Despite the modern advances in medical pharmacology and technology, many patients admitted to an ICU, die there. The answer to this problems is not to have more ICUs, but to understand the philosophy of these units and to distribute human and economical resources in an appropriate manner.
Given the finite resources available for health care, common sense and good medical practice should serve as the primary justification to admit patients to an ICU. It is the responsibility of the physician to adequately screen admissions to these units based on accurate predictors of outcome. This can be done in the following manner:
Discuss with the patient and his family whether or not he or she belongs to the ICU, presenting them facts about outcome.
Discuss with the patient or immediate relative the “Code Status”.
Do an intensive effort during the first few days to save the patient’s life and return the patient to the expected reasonable quality of life, unless otherwise requested by the patient or his/her family.

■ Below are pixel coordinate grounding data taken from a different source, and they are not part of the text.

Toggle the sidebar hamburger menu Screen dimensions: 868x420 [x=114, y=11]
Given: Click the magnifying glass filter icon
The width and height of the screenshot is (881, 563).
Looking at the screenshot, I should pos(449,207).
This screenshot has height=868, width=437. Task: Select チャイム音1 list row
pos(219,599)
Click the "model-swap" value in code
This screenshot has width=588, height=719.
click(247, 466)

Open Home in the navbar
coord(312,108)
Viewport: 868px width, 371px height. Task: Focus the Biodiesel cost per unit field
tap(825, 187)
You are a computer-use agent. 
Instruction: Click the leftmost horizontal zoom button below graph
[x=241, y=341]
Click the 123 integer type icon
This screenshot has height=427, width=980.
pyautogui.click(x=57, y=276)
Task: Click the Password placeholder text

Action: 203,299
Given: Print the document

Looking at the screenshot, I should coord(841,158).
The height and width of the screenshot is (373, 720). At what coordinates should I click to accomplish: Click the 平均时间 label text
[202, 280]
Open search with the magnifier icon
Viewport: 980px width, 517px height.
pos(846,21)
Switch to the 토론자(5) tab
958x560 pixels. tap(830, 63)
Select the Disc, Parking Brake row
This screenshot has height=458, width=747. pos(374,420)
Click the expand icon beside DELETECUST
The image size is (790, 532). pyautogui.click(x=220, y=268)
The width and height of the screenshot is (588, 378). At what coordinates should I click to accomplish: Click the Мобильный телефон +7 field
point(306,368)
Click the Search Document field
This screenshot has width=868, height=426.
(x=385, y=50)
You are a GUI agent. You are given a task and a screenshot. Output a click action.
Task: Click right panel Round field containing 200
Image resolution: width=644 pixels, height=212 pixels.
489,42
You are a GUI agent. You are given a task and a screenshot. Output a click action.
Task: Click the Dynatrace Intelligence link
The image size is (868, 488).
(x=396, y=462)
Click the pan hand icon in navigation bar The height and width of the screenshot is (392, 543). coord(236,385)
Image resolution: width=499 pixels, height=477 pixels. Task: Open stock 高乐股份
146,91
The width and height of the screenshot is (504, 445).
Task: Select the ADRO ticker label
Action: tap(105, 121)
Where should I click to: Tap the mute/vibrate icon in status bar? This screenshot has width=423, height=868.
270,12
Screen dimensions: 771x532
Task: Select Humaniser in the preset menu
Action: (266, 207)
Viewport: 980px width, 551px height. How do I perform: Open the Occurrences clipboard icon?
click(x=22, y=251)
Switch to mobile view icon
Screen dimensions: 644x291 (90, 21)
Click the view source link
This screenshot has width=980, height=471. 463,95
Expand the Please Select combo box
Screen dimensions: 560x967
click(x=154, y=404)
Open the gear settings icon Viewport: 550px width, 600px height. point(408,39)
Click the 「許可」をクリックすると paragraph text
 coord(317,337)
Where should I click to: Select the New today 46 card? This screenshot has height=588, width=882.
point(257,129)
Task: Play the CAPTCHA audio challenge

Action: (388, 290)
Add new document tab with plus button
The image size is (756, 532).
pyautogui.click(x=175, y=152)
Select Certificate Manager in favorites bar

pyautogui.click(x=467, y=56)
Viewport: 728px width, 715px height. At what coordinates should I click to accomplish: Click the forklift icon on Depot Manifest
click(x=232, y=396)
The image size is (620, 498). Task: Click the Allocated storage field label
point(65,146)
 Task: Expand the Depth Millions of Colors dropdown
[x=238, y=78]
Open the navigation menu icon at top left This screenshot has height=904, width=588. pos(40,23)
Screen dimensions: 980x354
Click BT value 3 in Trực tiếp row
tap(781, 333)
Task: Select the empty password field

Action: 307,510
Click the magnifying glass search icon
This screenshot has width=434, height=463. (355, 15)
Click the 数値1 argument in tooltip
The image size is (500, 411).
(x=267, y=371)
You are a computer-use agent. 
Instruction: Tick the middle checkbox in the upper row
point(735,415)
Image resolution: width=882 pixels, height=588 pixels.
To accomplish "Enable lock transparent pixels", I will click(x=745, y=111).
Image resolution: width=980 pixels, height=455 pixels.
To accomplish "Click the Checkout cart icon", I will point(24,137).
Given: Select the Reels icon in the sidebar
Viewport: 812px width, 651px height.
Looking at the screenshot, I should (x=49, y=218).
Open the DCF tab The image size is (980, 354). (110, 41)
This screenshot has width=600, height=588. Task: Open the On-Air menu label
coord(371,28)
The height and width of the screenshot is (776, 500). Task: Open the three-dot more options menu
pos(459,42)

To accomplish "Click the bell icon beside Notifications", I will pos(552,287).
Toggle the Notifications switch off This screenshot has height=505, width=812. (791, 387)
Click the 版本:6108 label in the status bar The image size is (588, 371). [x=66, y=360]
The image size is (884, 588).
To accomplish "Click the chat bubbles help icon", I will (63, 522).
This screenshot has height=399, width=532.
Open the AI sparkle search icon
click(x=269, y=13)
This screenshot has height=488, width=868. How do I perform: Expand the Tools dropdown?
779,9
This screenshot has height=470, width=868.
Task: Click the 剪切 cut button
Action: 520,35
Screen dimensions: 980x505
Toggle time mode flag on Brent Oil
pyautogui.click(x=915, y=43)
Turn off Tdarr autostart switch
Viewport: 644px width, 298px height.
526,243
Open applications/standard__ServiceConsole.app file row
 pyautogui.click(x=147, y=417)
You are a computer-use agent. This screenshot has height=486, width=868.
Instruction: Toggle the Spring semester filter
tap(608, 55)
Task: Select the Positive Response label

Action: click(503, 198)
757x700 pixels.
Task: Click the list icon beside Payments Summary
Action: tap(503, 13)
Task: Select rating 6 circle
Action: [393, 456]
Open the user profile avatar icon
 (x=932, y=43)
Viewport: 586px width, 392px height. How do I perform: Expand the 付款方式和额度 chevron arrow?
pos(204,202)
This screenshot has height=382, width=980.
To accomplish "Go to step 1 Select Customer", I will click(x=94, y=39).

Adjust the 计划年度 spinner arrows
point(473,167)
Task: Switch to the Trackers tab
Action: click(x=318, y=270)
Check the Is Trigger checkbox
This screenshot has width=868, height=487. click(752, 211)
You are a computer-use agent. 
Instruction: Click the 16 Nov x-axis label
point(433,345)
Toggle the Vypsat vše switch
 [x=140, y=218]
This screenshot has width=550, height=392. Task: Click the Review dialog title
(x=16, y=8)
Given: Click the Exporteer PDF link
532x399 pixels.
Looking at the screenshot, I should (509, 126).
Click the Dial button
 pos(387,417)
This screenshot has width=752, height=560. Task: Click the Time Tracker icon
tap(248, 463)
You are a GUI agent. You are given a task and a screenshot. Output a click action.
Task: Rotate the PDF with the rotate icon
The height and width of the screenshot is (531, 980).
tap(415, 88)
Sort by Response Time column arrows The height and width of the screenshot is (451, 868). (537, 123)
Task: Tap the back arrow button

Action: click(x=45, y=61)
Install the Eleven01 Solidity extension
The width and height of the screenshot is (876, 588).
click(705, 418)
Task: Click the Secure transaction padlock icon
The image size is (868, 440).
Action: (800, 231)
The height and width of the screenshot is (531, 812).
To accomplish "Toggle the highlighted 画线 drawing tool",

If after 72 hours the patient has not recovered any meaningful function in spite of aggressive treatment, he/she becomes chronically critically ill, and at that time will be suitable to die from any of the common ICU complications such as sepsis, bleeding, arrhythmias, airway problems and others. At that time reassessment of the situation should be done as well as a management plan.
If all of the above points are followed probably the ICU will become a part of the medical system which will integrate the patient’s best wishes, specially his or her interpretation of quality of life as well as the latest medical management and monitoring in the patient’s best interest.